Cuando llegué a casa, lloré y me acordé de los demás. Me pregunté qué problemas tendrían más allá del pañuelo en el cuello y de la flor de lis, más allá de la programación semanal y las esterillas-huevera.
Lloré, claro. Porque no es fácil enfrentarse a otras realidades, pero ellos lo hicieron. Con nosotros, durmieron cuatro horas y cargaron cajas con galletas para repartirlas a aquellos que no pueden quejarse de dormir en el suelo. Preparamos café y ellos lo ofrecieron. Vieron el mundo de madrugada, cuando los fantasmas aún van por la ciudad y la mañana se está quitando las ojeras. Compartieron la vida, el desayuno y las historias con gente que ahora ha hecho de la calle su hogar. Estuvieron magníficos. Estuvieron ahí. Enteros, cercanos, impecables. Lo pasaron bien, porque gente simpática hay en todos lados. Pero también lo pasaron mal. Se asustaron, sufrieron... sin marcharse. Ahí estaban, campeones de verde, futuros scouters.

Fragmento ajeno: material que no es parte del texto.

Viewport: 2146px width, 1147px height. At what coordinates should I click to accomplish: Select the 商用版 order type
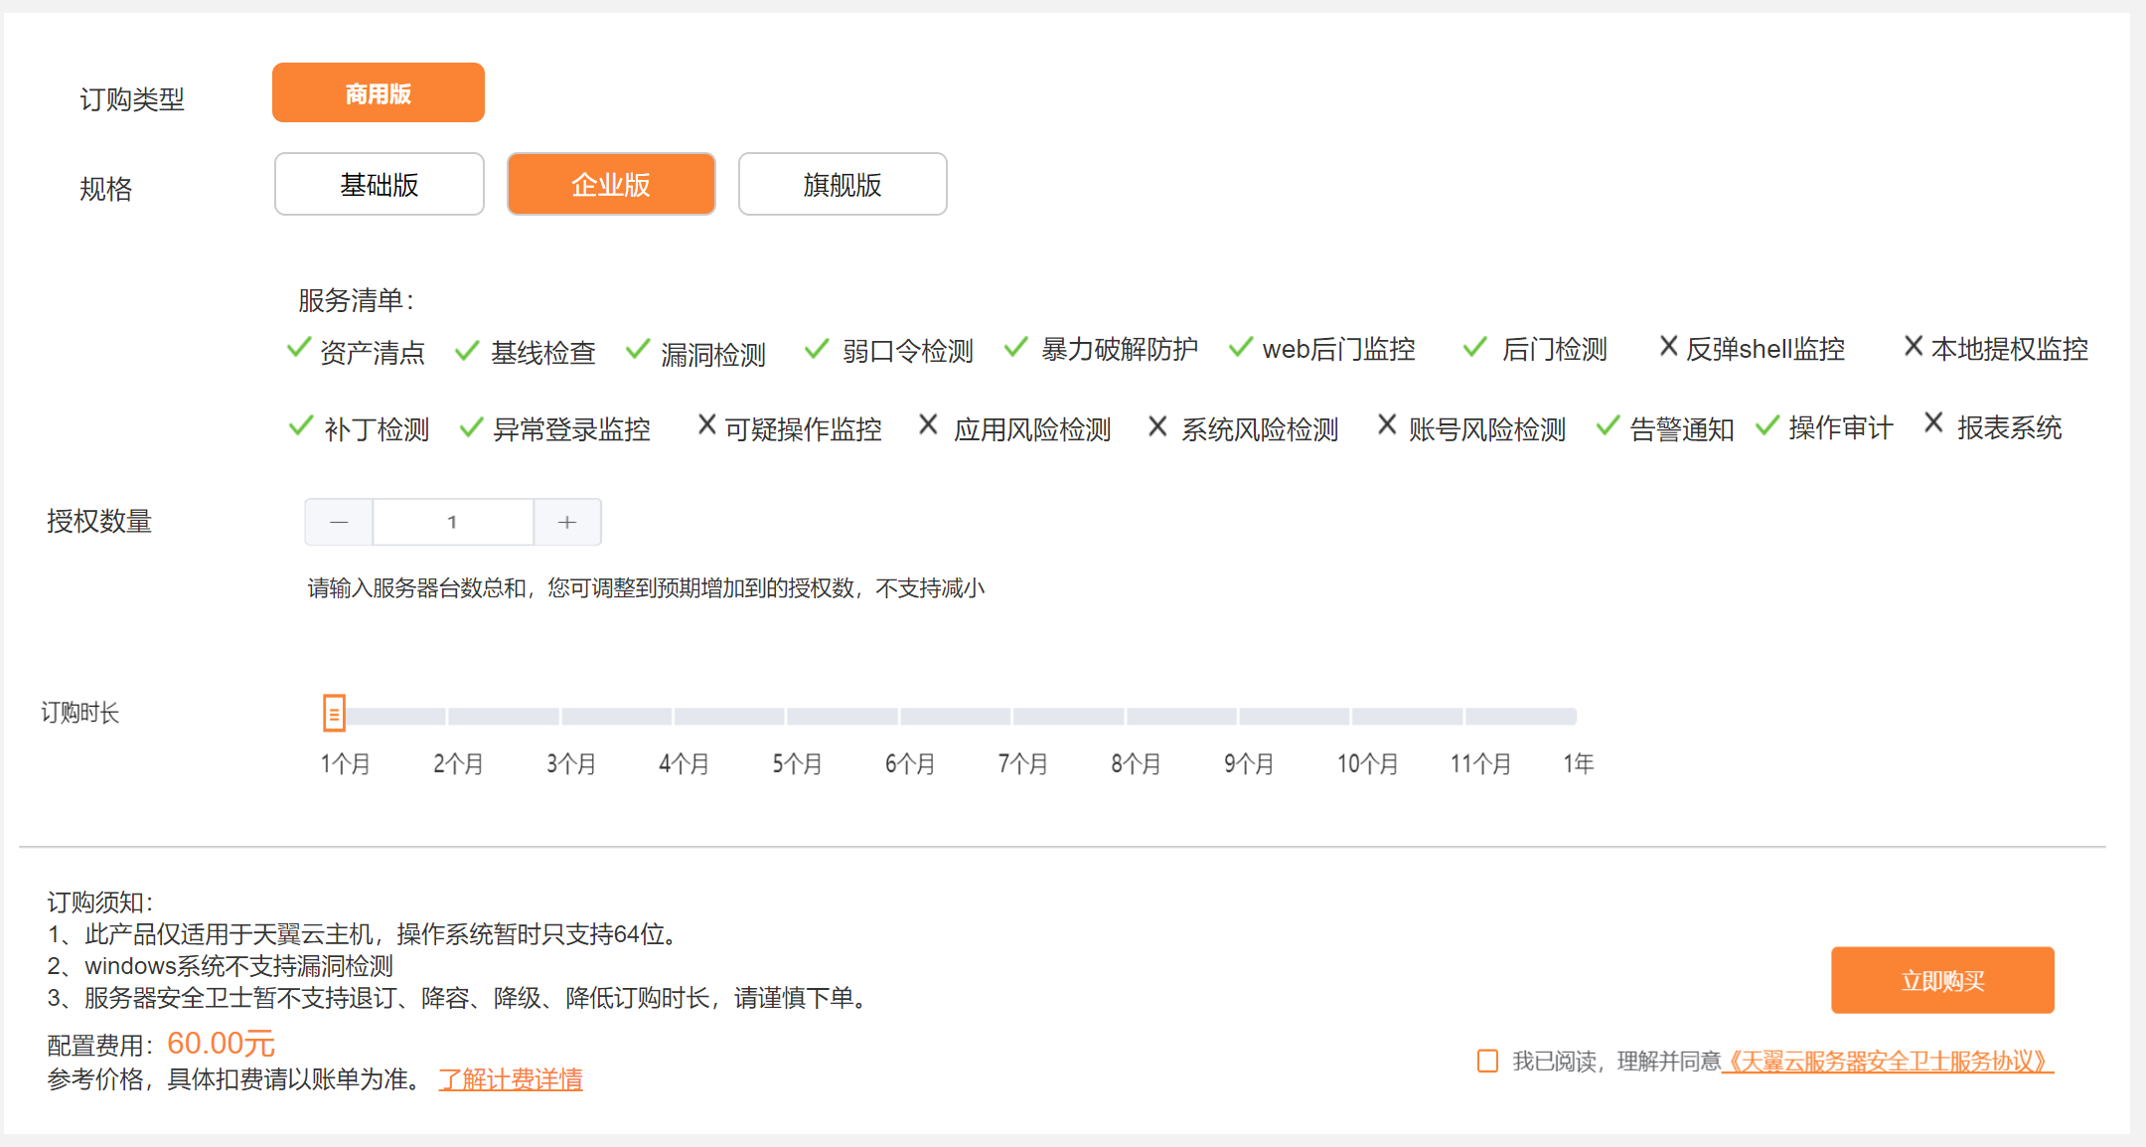tap(378, 93)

Ni siquiera los que ya estamos formados somos conscientes de todo cuanto cabe en sus corazones. Intentamos sacar lo mejor y enseñarles, al tiempo que nos enseñamos a nosotros mismos, a mirar más allá. A proyectar. Fuera, hacia fuera, hacia los demás. La enfermedad de este siglo y de nuestro mundo es precisamente la contraria; el ego, el yo, el "mis problemas". Nosotros, como muchos más, creemos que podemos ayudar a sanarlo. Por eso los sacamos de la rutina, nos sacamos a la calle y salimos a dar de desayunar.
Les hicimos reflexionar y, una vez más, nos sorprendieron. Pensaron que no iban a cambiar el mundo con aquello, pero que sí habían cambiado el día de unos pocos. Que así se empezaba una gran cadena, una corriente eléctrica que transmite amor. Aceptaron que somos responsables de que esa gente se sienta diferente, y no se sorprendieron de encontrar rechazo. Como tampoco de encontrar avaricia. Dijeron que, más que las galletas y los bollos, esas personas habían agradecido la conversación, el interés, el cariño.
Lalo, un hermano que será padre, que me invitó a una Coca-Cola la madrugada del viernes, les dio un discurso que ojalá pudiera recordar. Les habló de reventar la dinámica de la diferencia, de que todos somos iguales, les dijo que todos merecemos el mismo respeto y el mismo cariño, porque ellos también son seres humanos con corazón y alma, a los que la vida no trató demasiado bien. Si nos tienen a nosotros, a los que queremos acercarnos, es mucho más que tener la nada de todos los días.
Los rutas fueron a dar de desayunar a los mendigos y se sintieron más humanos. Posiblemente, ellos también. Humanos frente a humanos, sin nada mediando entre ellos. Sólo café en termos que habíamos traído. Aprendieron de la vida, y estoy convencida de que pudimos sentirnos orgullosos.
Yo también aprendí. Siempre es útil que otras personas te enseñen a ver más allá de tu pequeña realidad y tu día a día. Que pienses en el resto del mundo, que te esfuerces por darte algo más, que no hace falta cruzar el mar para levantar unos cuantos corazones.
Fue duro, pero ahí estuvieron. Porque es lo que se espera de nosotros. Porque, en algún momento de nuestra vida, no importa cuándo, es lo que prometidos.
Estar siempre listos.
Cosas que tienen que ver, ha sido un gran fin de semana.